• _PROBLEM REQUIREMENTS_
Convert the records, starting with the line containing "Click the floppy disk save icon" and going on through the end of the records, into a two-column CSV with the headers instruction and response. Give one row per record, put its text and its answer each in a single quoted field, and replace line breaks with spaces.

⁂

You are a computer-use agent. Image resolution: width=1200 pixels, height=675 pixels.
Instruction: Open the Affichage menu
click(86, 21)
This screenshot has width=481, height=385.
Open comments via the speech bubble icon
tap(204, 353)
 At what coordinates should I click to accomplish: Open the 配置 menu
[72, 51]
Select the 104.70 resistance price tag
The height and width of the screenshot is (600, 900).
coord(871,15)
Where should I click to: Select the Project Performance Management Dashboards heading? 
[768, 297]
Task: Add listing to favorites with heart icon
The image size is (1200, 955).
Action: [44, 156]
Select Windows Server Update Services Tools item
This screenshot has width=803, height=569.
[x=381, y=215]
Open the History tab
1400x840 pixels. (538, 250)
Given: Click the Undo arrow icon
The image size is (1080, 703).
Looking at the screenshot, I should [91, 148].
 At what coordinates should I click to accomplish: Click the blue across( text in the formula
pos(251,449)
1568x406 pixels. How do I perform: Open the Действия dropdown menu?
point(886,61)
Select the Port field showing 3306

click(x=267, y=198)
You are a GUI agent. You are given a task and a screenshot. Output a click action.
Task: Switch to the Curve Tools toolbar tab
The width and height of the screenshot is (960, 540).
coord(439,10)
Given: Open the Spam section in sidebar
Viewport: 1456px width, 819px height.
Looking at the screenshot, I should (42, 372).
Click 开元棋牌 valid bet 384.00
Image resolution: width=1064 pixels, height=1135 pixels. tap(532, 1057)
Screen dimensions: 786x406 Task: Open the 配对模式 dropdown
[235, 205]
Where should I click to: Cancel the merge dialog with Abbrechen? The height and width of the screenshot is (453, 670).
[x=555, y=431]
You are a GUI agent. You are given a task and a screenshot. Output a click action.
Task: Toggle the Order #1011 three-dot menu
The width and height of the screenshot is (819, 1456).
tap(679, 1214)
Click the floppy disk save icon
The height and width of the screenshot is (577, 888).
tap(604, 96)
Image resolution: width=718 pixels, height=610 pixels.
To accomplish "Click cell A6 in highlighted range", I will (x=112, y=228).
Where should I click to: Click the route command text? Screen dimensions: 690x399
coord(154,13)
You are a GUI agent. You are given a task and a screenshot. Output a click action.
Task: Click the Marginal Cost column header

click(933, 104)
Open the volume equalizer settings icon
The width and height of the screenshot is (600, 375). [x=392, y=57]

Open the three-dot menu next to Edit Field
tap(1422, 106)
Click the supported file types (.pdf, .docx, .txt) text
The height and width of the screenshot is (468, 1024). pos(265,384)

⁂

• _RESULT OF THE EXERCISE_
instruction,response
"Click the floppy disk save icon The height and width of the screenshot is (577, 888).","tap(604, 96)"
"Image resolution: width=718 pixels, height=610 pixels. To accomplish ""Click cell A6 in highlighted range"",","I will (x=112, y=228)."
"Where should I click to: Click the route command text? Screen dimensions: 690x399","coord(154,13)"
"You are a GUI agent. You are given a task and a screenshot. Output a click action. Task: Click the Marginal Cost column header","click(933, 104)"
"Open the volume equalizer settings icon","The width and height of the screenshot is (600, 375). [x=392, y=57]"
"Open the three-dot menu next to Edit Field","tap(1422, 106)"
"Click the supported file types (.pdf, .docx, .txt) text","The height and width of the screenshot is (468, 1024). pos(265,384)"